Should I Buy FB Before the Facebook Stock Split?
The Facebook stock price is trading at all-time highs after the company crushed expectations in its Q1 2016 earnings report.
But even though it seems like you're buying in at a high price, we expect even more gains for long-term investors…
Over the past year, Money Morning has highlighted several reasons why Facebook is just getting started in terms of generating revenue: Oculus Rift, WhatsApp, Messenger, Facebook at Work, and Facebook's flagship site.
Facebook's most underrated revenue source, though, is Instagram.
In Facebook's Q4 2015 earnings call, this was the breakdown of mentions of different services by company officials and shareholders asking questions:
- Messenger mentions: 17
- WhatsApp mentions: 14
- Oculus mentions: 12
All of these platforms will drive revenue, but Instagram will be the biggest driver. And it was mentioned 31 times.
Instagram only had 30 million users when Zuckerberg purchased it in 2012, but he's grown the audience to over 400 million monthly active users (MAUs). Rival Twitter Inc. (NYSE: TWTR) only has 310 million MAUs.
While Zuckerberg doesn't specifically break down how much revenue Instagram generates, analysts believe the picture app brought in between $650 million to $750 million in revenue in 2015.
COO Sheryl Sandberg stated in Facebook's Q1 earnings report that Instagram has more than 200,000 businesses advertising on it. That number will continue to grow as companies try to reach more millennials and teens.
Research provider eMarketer projects that Instagram will account for as much as 10% of the global ad revenue for Facebook by 2017.
In terms of a one-year price target, analysts at Thomson First Call believe the Facebook stock price will trade for $135.19 per share. From today's opening price of $116.77, that could be a potential gain of 15.77%.
But Money Morning Director of Technology & Venture Capital Michael A. Robinson believes the long-term value of the Facebook stock price is worth even more than that.
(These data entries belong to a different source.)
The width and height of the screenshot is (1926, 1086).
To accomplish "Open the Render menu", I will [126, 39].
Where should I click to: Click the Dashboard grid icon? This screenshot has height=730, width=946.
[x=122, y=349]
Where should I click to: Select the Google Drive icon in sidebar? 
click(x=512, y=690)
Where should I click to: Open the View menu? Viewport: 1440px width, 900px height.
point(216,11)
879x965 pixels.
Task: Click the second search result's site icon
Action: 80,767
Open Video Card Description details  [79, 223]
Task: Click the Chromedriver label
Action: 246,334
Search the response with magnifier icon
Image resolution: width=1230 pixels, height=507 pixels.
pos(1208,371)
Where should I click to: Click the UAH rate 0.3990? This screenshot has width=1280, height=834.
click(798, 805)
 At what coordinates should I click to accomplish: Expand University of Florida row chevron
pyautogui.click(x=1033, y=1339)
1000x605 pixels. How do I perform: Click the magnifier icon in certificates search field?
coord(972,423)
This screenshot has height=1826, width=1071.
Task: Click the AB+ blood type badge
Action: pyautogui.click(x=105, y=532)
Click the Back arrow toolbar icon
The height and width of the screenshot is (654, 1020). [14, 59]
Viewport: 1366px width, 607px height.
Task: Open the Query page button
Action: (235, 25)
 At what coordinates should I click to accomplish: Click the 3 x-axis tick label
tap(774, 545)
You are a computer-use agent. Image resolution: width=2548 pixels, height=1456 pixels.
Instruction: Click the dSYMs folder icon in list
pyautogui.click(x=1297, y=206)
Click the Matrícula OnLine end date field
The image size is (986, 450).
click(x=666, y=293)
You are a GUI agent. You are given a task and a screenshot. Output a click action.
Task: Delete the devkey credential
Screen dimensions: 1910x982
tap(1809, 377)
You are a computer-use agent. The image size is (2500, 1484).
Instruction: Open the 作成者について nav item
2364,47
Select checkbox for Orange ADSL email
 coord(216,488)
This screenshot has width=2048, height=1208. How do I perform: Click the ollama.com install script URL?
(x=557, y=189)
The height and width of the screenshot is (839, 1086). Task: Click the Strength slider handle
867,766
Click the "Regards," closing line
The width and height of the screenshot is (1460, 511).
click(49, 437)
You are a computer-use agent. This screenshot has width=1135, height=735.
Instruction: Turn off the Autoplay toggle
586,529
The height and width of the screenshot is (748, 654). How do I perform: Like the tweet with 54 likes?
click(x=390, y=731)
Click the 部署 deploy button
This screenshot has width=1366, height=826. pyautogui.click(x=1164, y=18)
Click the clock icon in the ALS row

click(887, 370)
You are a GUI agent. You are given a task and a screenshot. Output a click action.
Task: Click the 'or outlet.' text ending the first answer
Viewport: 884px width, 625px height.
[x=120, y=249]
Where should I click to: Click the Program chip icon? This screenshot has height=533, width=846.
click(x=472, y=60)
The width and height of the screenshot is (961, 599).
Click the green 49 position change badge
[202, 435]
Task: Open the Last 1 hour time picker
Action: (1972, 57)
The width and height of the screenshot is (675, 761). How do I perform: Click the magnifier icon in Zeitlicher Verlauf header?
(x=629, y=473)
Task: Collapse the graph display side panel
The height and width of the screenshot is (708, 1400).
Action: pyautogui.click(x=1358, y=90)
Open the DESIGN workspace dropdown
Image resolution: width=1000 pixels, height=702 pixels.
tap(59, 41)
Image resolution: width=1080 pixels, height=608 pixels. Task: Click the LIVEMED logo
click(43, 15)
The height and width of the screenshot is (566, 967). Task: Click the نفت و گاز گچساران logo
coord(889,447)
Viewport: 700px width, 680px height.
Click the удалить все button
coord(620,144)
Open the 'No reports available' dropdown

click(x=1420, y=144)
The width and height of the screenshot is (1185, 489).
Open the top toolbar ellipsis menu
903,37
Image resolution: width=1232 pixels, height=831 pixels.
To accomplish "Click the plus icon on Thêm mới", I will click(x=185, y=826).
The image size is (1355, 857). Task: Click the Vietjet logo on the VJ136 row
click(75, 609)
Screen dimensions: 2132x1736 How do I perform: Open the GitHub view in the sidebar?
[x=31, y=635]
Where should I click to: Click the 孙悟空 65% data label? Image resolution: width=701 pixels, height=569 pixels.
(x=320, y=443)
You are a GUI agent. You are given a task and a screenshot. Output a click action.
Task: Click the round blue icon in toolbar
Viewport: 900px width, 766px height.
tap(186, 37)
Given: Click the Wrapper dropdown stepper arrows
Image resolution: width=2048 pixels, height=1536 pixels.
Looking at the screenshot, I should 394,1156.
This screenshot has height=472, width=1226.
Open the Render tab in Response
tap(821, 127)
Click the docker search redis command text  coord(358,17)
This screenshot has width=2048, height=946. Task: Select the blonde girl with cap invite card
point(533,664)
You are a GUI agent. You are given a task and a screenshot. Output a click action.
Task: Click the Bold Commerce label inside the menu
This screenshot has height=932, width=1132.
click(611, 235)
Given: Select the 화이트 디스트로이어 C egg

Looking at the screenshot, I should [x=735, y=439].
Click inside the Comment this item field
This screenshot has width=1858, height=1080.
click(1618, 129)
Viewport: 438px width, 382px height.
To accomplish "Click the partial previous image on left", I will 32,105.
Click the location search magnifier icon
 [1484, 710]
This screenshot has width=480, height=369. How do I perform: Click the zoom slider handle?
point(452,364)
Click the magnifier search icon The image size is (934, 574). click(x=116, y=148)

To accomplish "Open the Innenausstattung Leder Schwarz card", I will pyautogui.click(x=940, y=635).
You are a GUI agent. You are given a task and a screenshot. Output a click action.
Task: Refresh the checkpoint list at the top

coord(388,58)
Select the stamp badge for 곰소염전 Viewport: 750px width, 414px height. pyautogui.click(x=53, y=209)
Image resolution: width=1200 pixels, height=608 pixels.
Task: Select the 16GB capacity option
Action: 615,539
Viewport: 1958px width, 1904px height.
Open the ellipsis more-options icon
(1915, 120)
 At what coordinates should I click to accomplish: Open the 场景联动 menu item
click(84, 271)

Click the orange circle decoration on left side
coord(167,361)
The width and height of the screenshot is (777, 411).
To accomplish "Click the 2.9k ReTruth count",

Robinson projects that by 2020, Facebook stock will trade for $250 per share. That's a potential gain of 114%.
The Bottom Line: The Facebook stock split won't affect the value of FB stock. CEO Mark Zuckerberg has proven himself as a visionary leader, and keeping control of the company means investors will continue to be rewarded. FB stock is up 45% in the last 12 months, and we expect even more gains over the next several years.